Brasil perde quase 20% dos caminhoneiros em 10 anos e setor faz alerta para impacto no frete
Levantamento mostra queda de quase 20% no número de caminhoneiros em uma década. Setor alerta para impactos no frete, na logística e no abastecimento em um país que transporta 65% das cargas por rodovias
Créditos: Getty Images | BNDES
A redução no número de caminhoneiros em atividade tem acendido um alerta para o setor de transportes no Brasil. Em um país onde cerca de 65% de toda a carga é movimentada por rodovias, a escassez de motoristas pode comprometer a logística nacional, elevar os custos do frete, aumentar os prazos de entrega e dificultar o atendimento da demanda em períodos de maior movimentação, como as safras agrícolas e datas de grande consumo.
Levantamento divulgado pela CNN, com base em dados do Ministério dos Transportes, mostra que o número de caminhoneiros caiu quase 20% nos últimos dez anos.

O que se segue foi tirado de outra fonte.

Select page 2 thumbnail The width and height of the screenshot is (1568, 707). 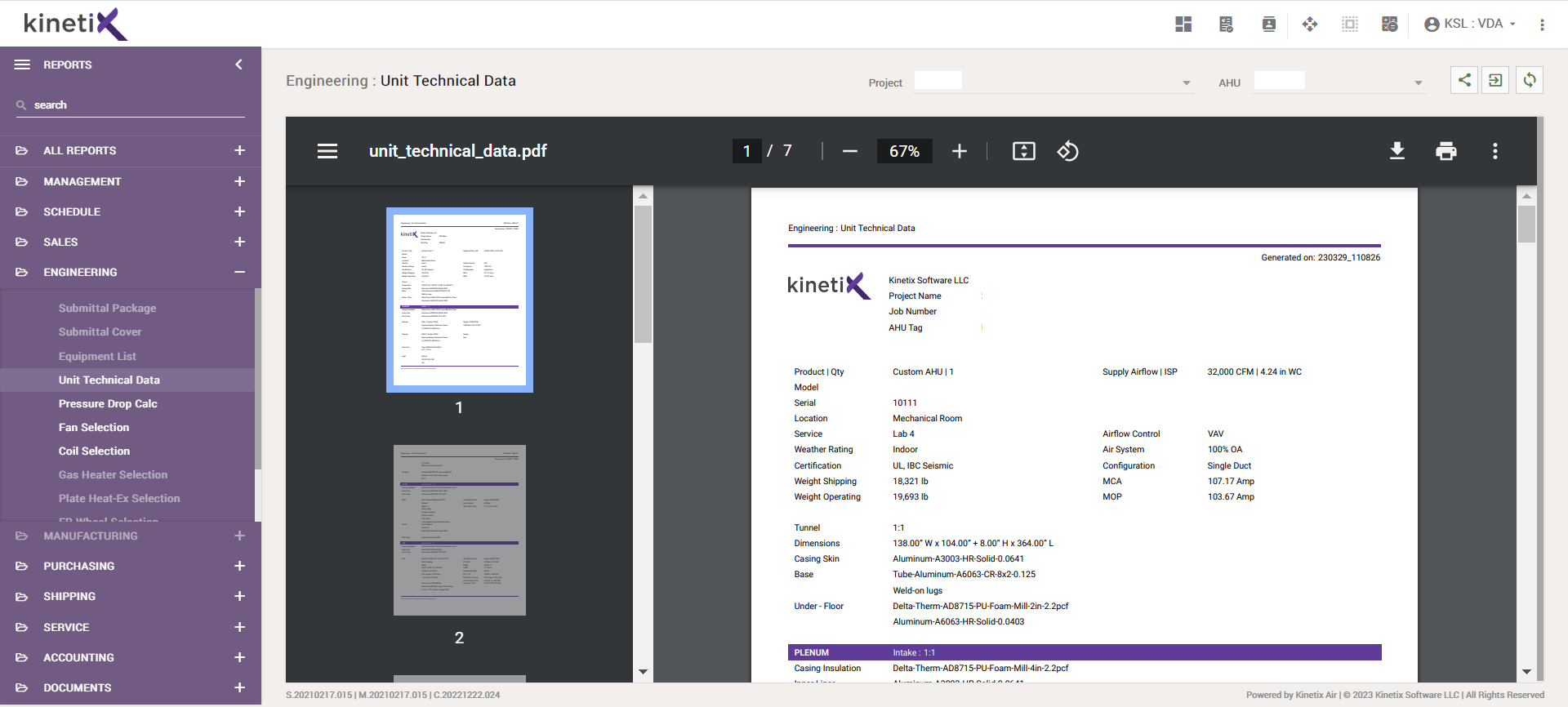[459, 531]
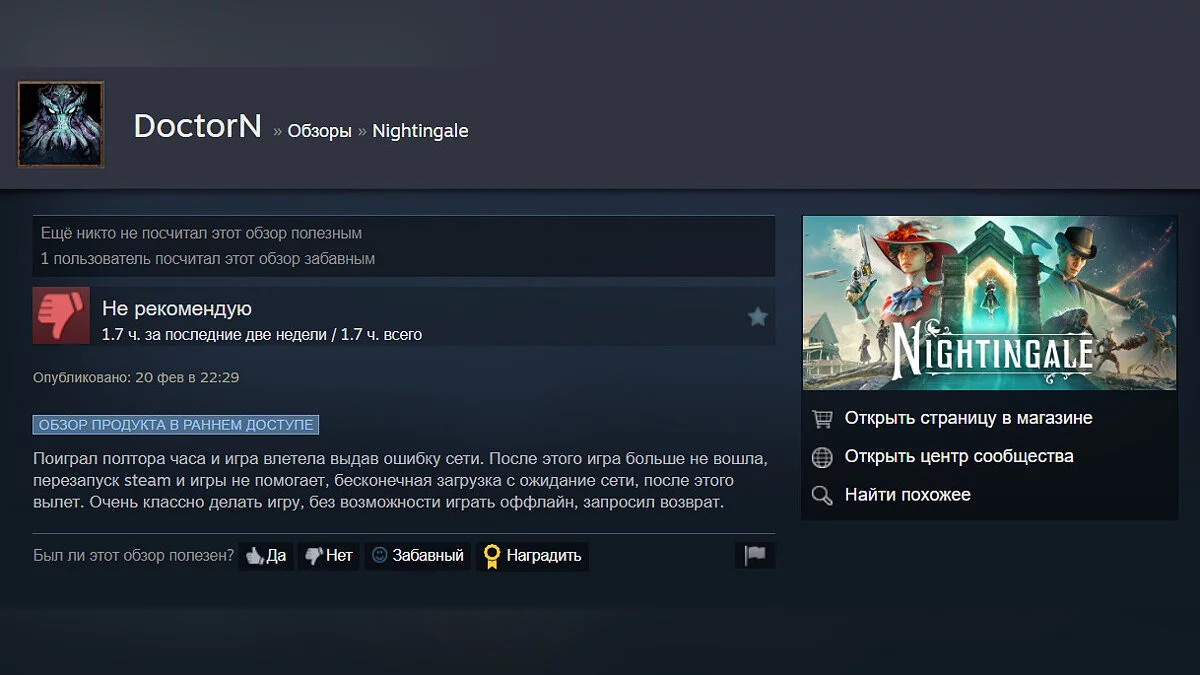Click the Обзор продукта в раннем доступе tag
The height and width of the screenshot is (675, 1200).
tap(176, 425)
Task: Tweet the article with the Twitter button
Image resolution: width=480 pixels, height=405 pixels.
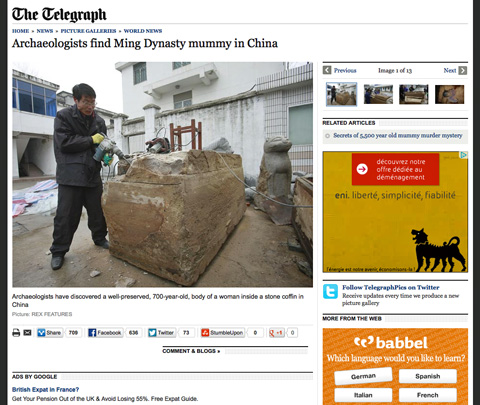Action: tap(161, 333)
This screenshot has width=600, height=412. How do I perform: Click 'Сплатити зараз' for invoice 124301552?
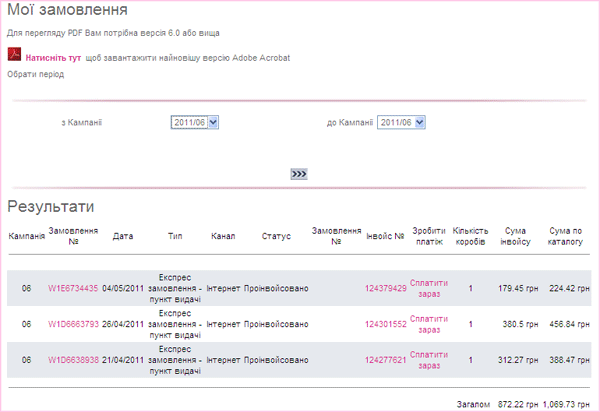pyautogui.click(x=429, y=324)
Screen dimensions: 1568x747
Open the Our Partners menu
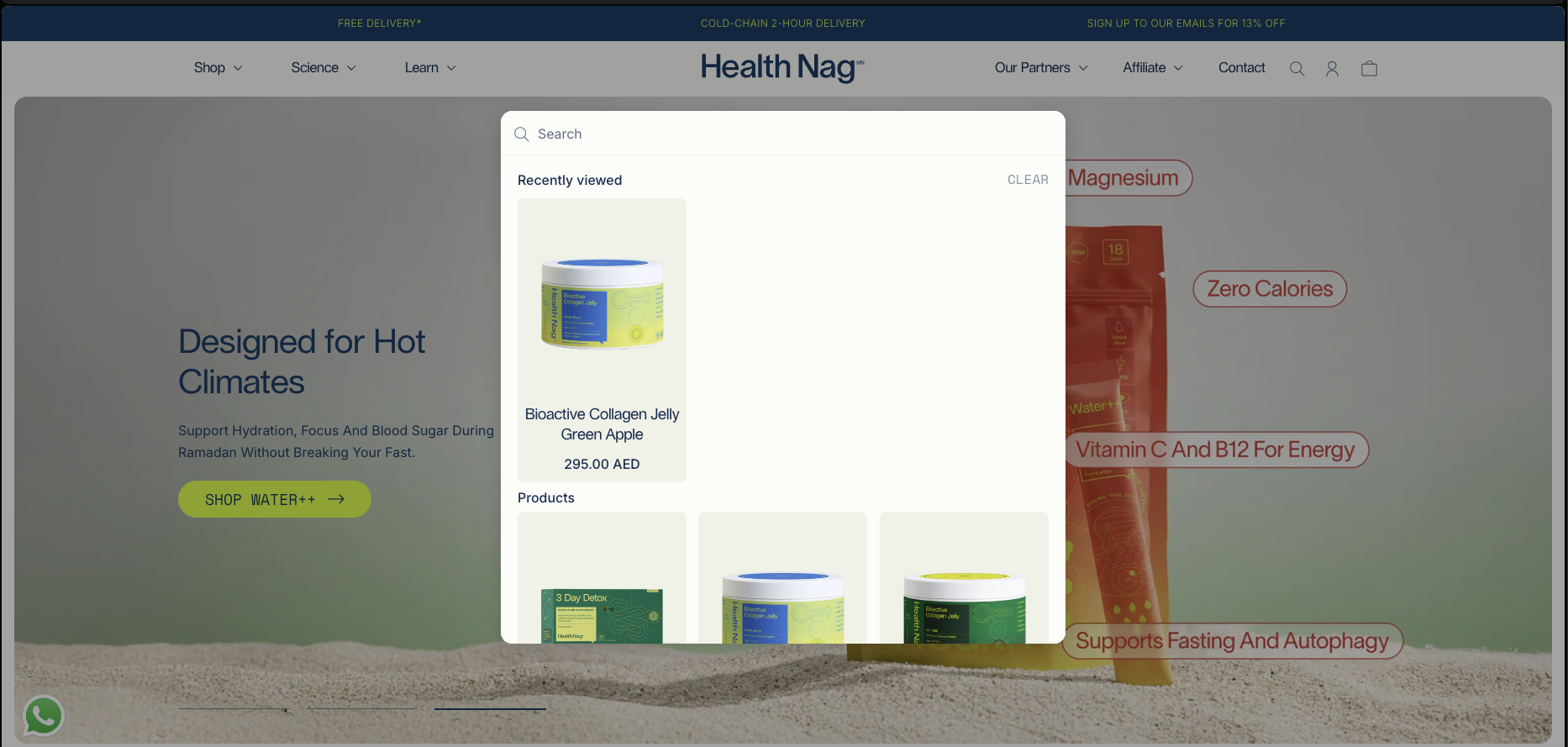tap(1041, 68)
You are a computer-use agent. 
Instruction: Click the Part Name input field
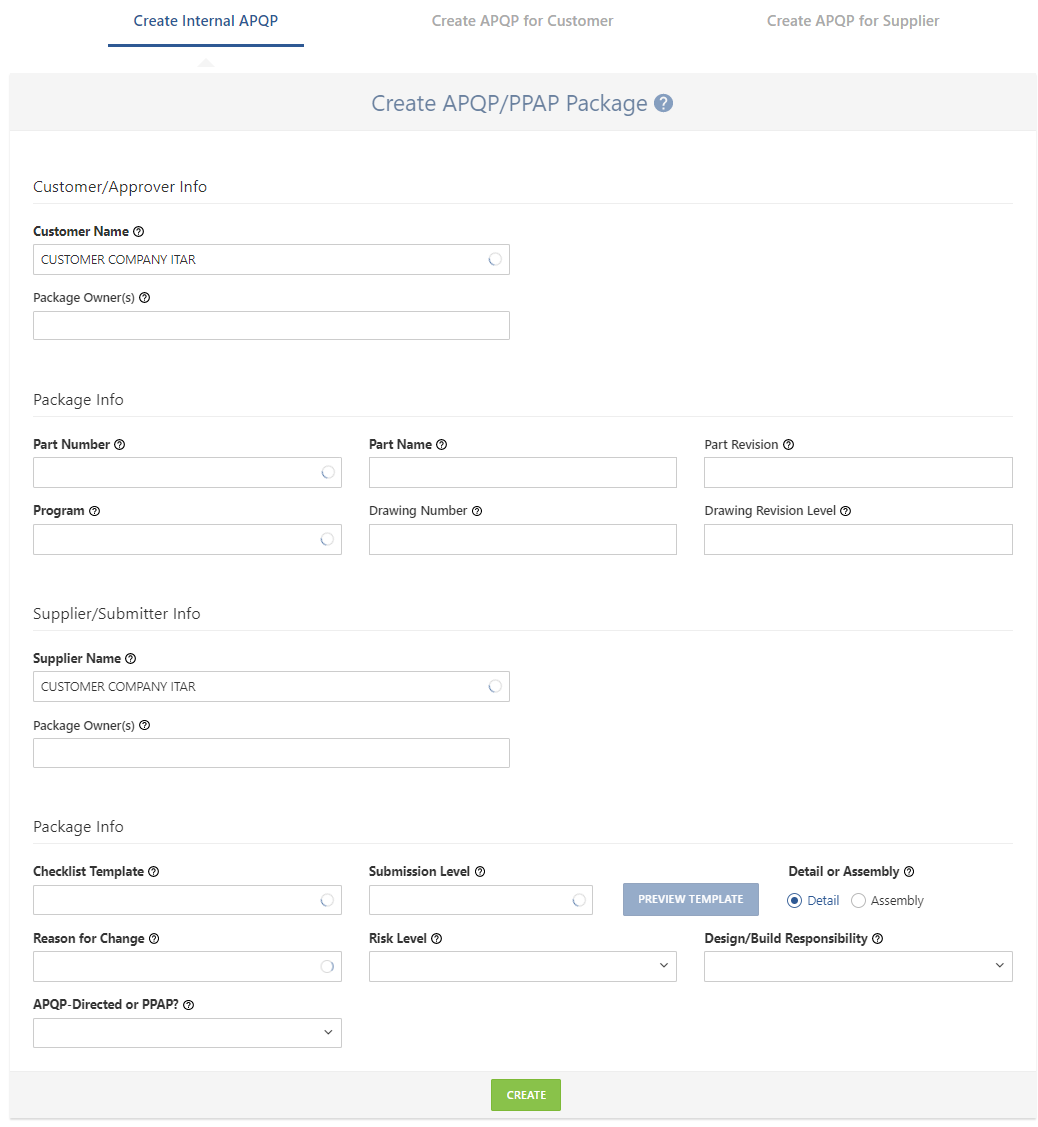point(523,472)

Dos 27 estados brasileiros, 19 registraram redução no contingente de profissionais.
As maiores quedas ocorreram nas regiões Sul, Sudeste e Centro-Oeste. Já estados do Norte e Nordeste, como Tocantins e Pará, apresentaram crescimento no número de motoristas.
Envelhecimento da categoria preocupa
Representantes do setor atribuem a redução da mão de obra a uma série de fatores, entre eles o envelhecimento dos caminhoneiros, a dificuldade de atrair jovens para a profissão, a insegurança nas estradas, o longo tempo longe da família e a remuneração considerada pouco atrativa diante das exigências da atividade.

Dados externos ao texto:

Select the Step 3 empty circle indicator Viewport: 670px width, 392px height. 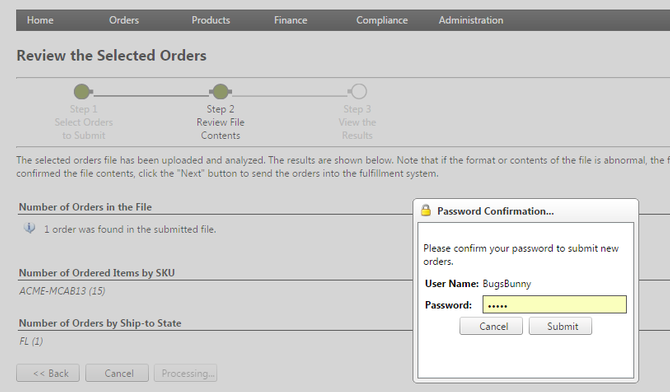pos(359,91)
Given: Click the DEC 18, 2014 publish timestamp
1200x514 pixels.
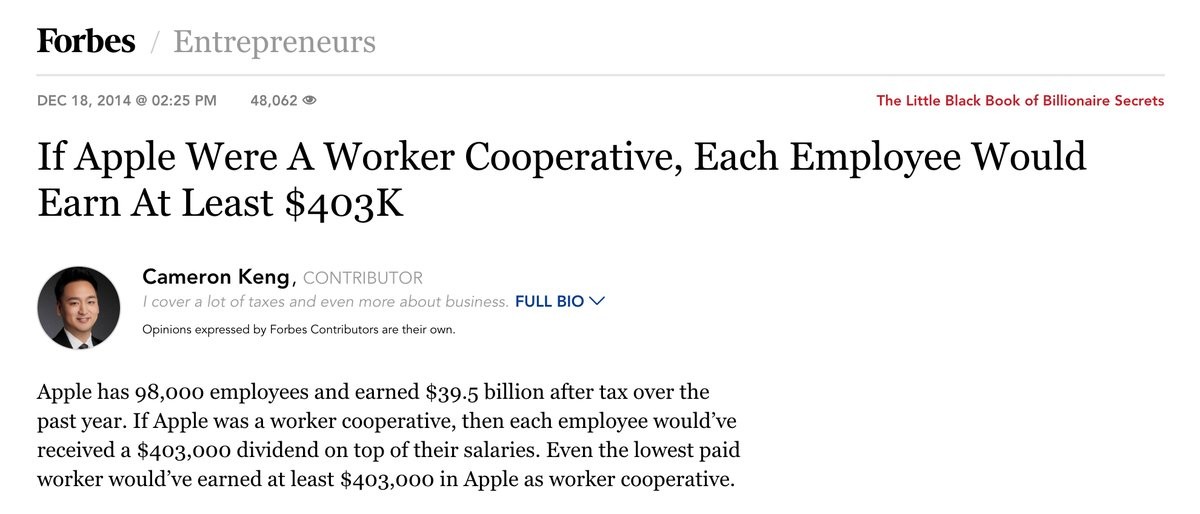Looking at the screenshot, I should click(127, 100).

Também pesam na decisão dos novos profissionais o alto custo para obtenção da Carteira Nacional de Habilitação (CNH) nas categorias D e E, além da falta de perspectivas de crescimento profissional.

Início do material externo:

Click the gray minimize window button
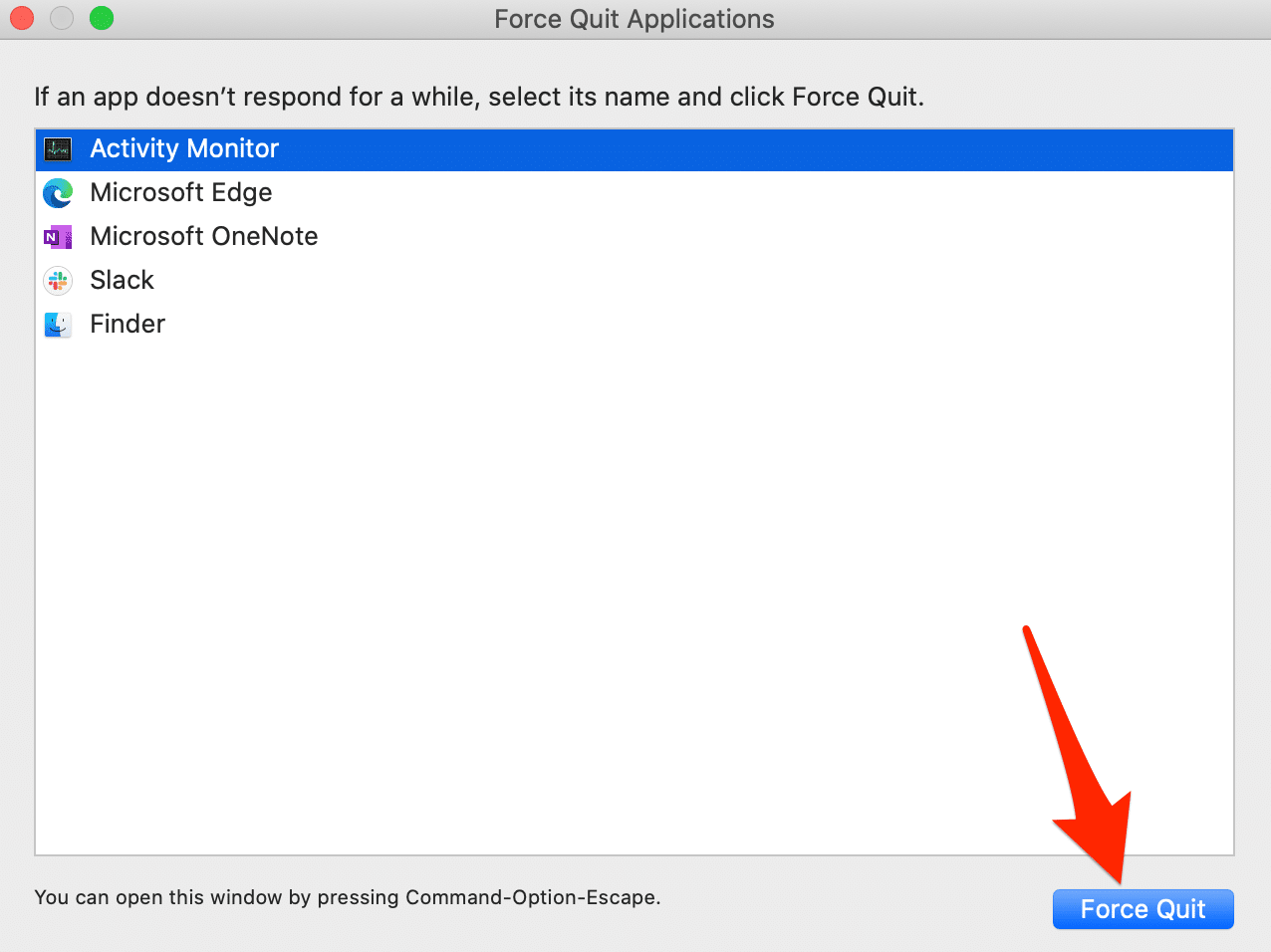1271x952 pixels. coord(62,18)
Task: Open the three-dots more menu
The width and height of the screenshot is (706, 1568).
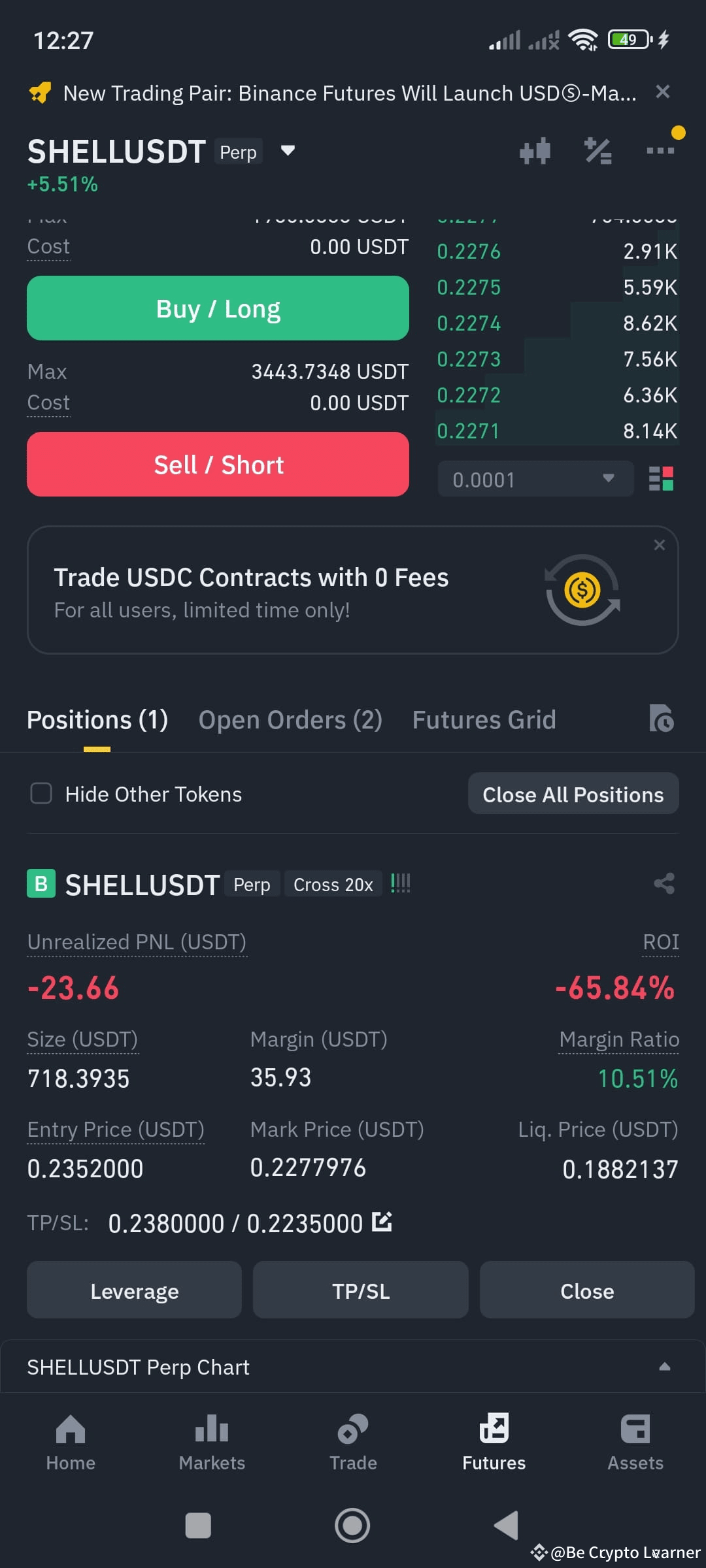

Segundo a pesquisadora do Observatório do TCU da FGV Direito SP, Mariana Carvalho, o problema é observado em outros países, mas tende a ser mais grave no Brasil pela forte dependência do transporte rodoviário.
"Temos uma matriz extremamente concentrada nas rodovias e, ao mesmo tempo, menos jovens ingressando na profissão. Isso pode trazer impactos para o custo do frete, atrasos e redução da capacidade operacional", afirmou.
Déficit chega a 250 mil motoristas
A Confederação Nacional do Transporte (CNT) estima que o Brasil tenha atualmente um déficit de aproximadamente 250 mil caminhoneiros.
O presidente da entidade, Vander Costa, afirma que, além dos desafios já conhecidos, muitos profissionais têm deixado o país para trabalhar no exterior, especialmente em Portugal, atraídos pelos salários pagos em euro.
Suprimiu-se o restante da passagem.